Monday, February 28, 2011

worth the fussen

worth all the fussen?!? oh god i didn't write that.

getting into some serious picture perfect deutschland now.

one of the things i was kinda packing my dacks about, was getting a hire car out of munich. driving the car was not a worry. it’s just the first hour, getting the car through city traffic, and out on to the right road.

but we were pretty damned lucky really.

we picked the car up, from the central train station (i know, train station for a hire car venue …) and i was pretty happy with our provision.

i just booked the smallest, crappest little euro box i could get on the internet and, thanks to some sort of blessing from the car god, Fordeus, we got a half-way decent model.


you had to pay like 90 euro for a gps

to which I declared, ‘bugger that’,

but when we got in the car – kapow – it has one built in.

and iphone/ipod capability.

this has made more of a difference than you think –

grinderman, you are our getting caught in the perpetual fog music!

anyway, it’s a small thing, but we gotta drive across a foreign land for a week, in the snow, so such things count for big blessings.


ok, next stop – fussen.

the land of the super-kitschy, neo-gothic monstrosity that is king ludwig’s castle.

this is the castle that walt disney nicked for his logo.

uber-schmaltz!

long story short – turns out it ain’t too bad.

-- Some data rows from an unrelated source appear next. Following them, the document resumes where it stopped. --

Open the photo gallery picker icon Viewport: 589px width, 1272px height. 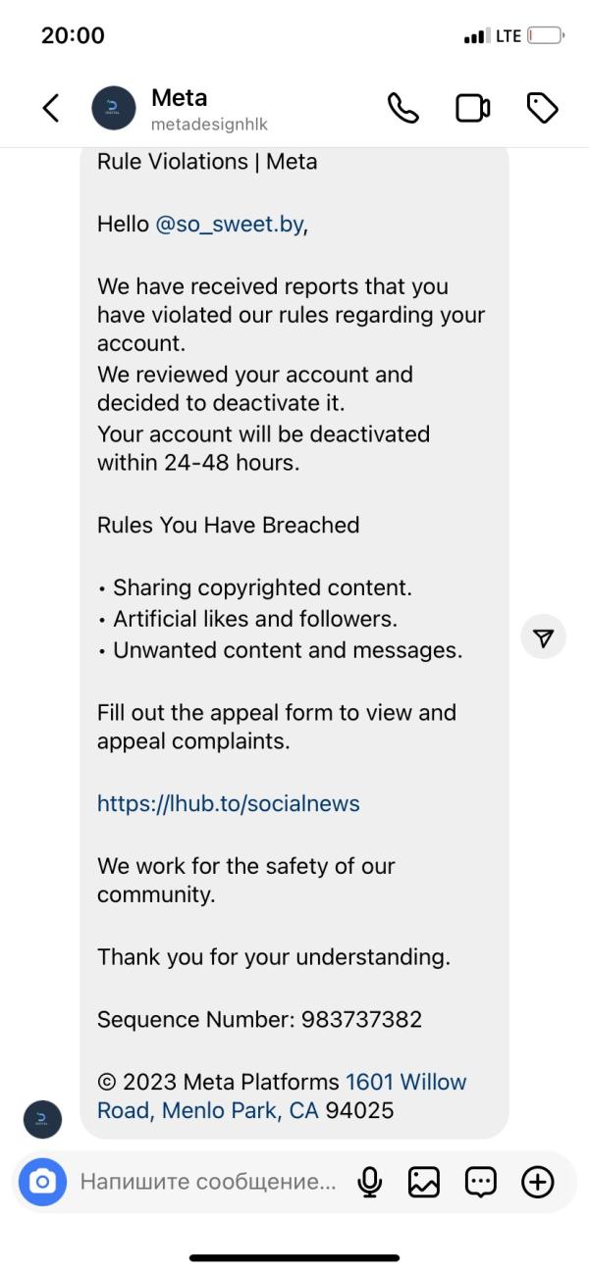click(424, 1182)
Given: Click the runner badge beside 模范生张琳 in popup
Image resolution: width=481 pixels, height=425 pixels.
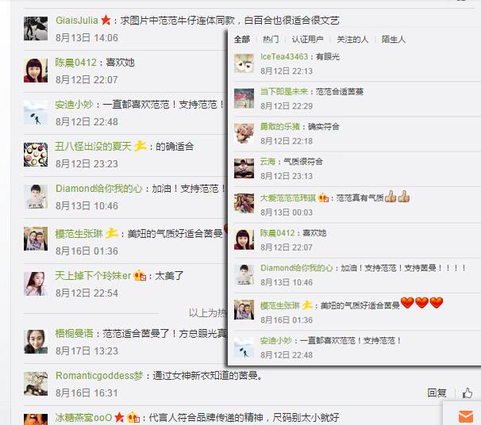Looking at the screenshot, I should point(307,305).
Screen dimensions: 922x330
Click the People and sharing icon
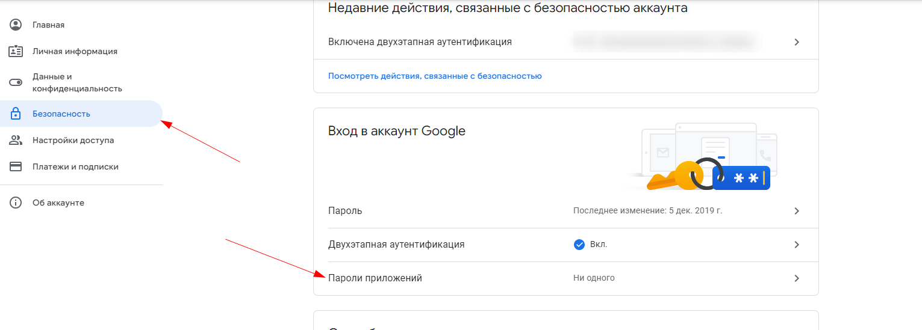click(16, 140)
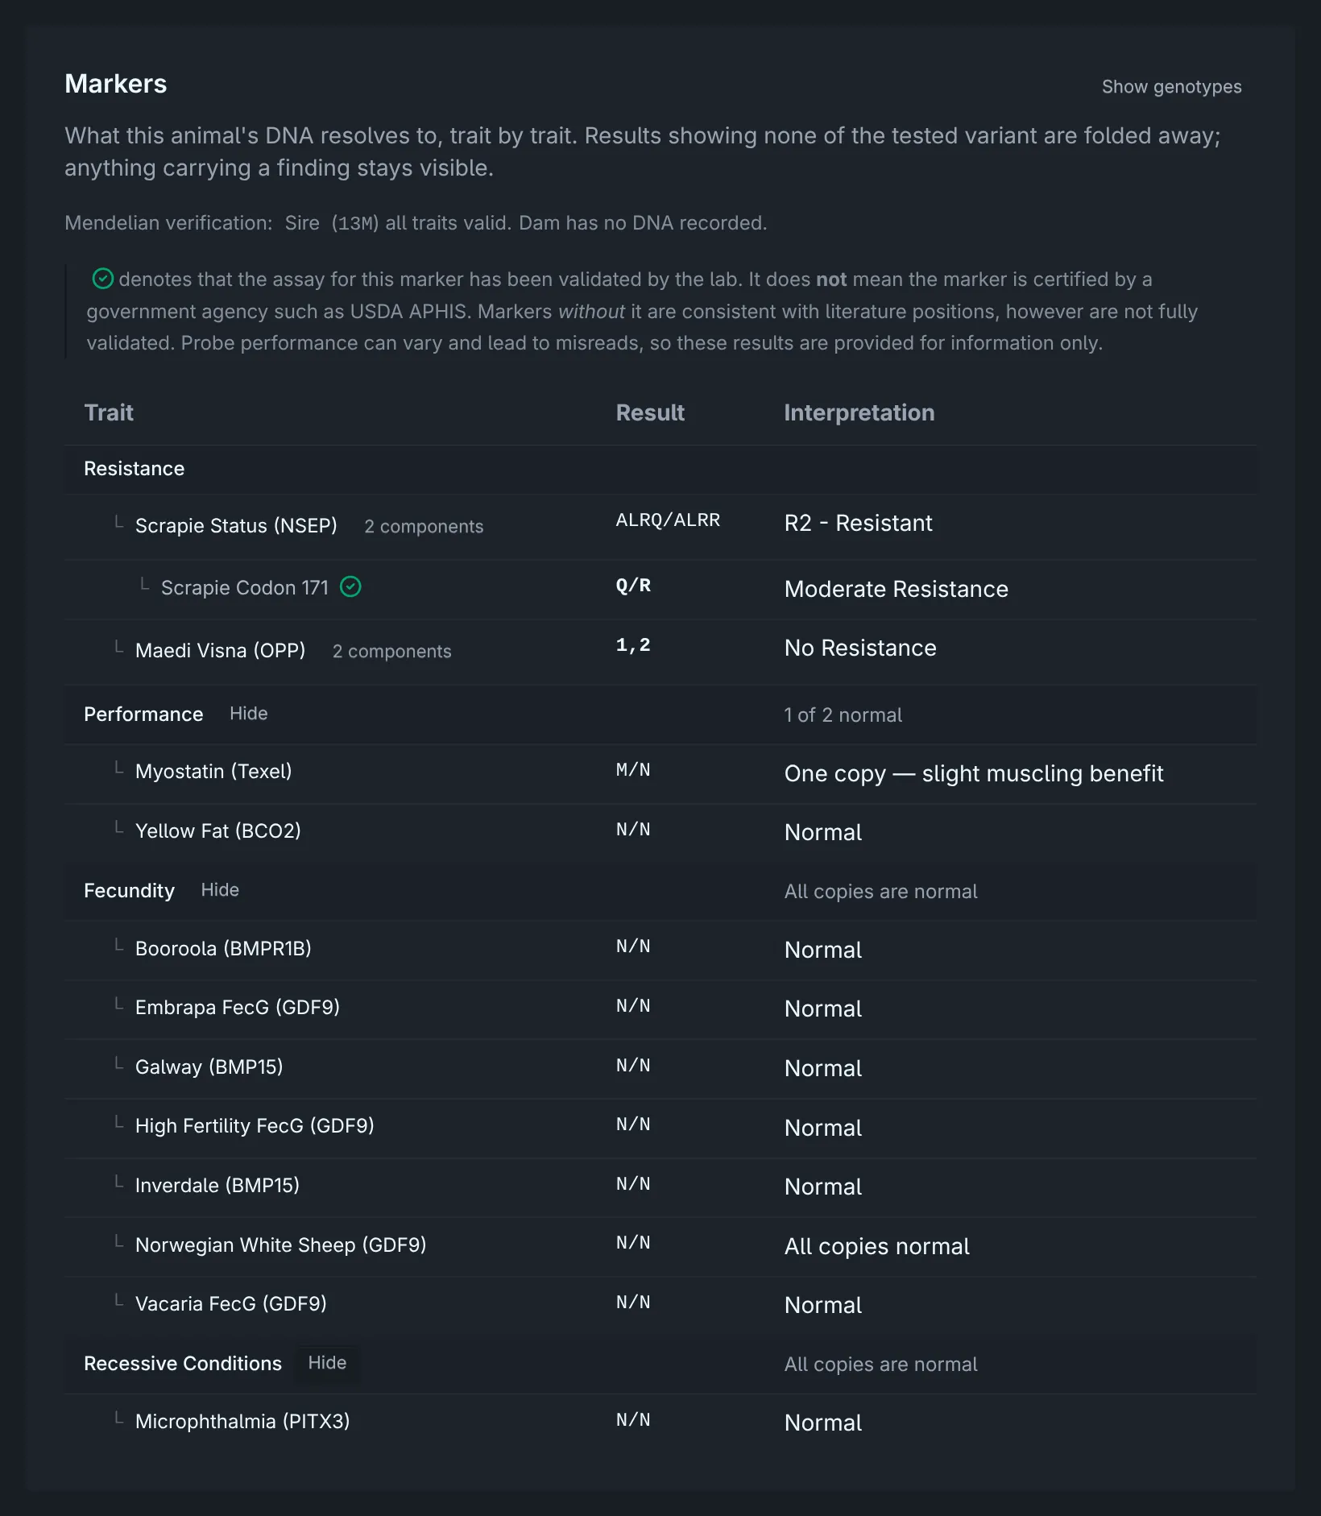The height and width of the screenshot is (1516, 1321).
Task: Open the Sire 13M link
Action: click(332, 223)
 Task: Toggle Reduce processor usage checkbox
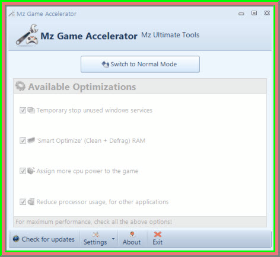(23, 202)
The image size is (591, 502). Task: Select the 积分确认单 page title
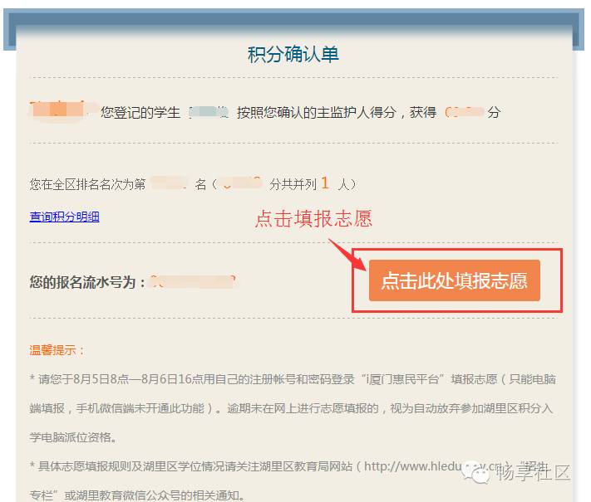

not as kitschy as feared and, thanks to a ridiculously fragile, pint sized, yet cute, teutonic ancestral albino tour guide (insert quote “if yew loook to the riiight. yew will see ludveeg’s telephone … it’s quite niiiice.” – i know! a telephone! in the 1870s!), twas a rather marvellous insight into the european aristocracy’s final throw of the dice before the hellfires of social uprising tore through their ranks and they dwindled down to papperazi fodder for murdoch and his disciples. if you have no idea what kent is on about, don’t worry, neither do i. however, these castles were pretty fucking insane. ludwig’s bedroom alone was a frightful gothic woodcarving delight. also amusing to see tourists rush to the toilet room, which apparently had running water.


it’s completely impossible to capture the full effect of the sublime landscape. the towering mountains are at once sitting off on the other side of the valley while also bearing down from the heavens over your head. seriously mind altering stuff.

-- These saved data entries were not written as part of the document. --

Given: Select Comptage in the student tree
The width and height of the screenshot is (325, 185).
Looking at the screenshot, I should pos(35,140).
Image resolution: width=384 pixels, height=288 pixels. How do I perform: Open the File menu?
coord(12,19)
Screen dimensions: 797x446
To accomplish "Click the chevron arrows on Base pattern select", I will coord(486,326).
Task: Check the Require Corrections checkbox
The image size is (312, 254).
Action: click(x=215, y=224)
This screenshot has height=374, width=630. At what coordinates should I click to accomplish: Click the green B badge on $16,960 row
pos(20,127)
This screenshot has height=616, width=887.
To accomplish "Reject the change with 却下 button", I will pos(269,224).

so, this ludwig dude, was like a bavarian king. how many kings this continent managed to squeeze into spaces little larger than the municipality of stonnington is somewhat bewildering. nonetheless, they seem to have a king for every 5 square foot of land. no wonder they fought all the time.


so, ludwig.

he was, as all the available imagery of him detests, a rather handsome chap. he, of course, paid for these images, so you have take that with a grain of salt. aside from that, he was great mates with richard wagner, and, importantly, a complete nutbox.

what can a tonne of money and six generations of inbreeding get you, you may well ask. sheer, unadulterated extravagance. so much flamboyance that it takes your entire life to build your house, only, you die before it’s finished coz the builders have to build giant fake grottoes on the 5th floor, a team of four wood carvers need 4 years to carve out your bed from the finest oak, and a set designer from munich is painting trompe loeill forestry into your personal singing hall. kent does not lie. there is a fake cave in the castle. it is quite amazing. complete with stalactites. it was (almost) worth paying the obscene fee just to see a fake cave on the 5th floor of a castle.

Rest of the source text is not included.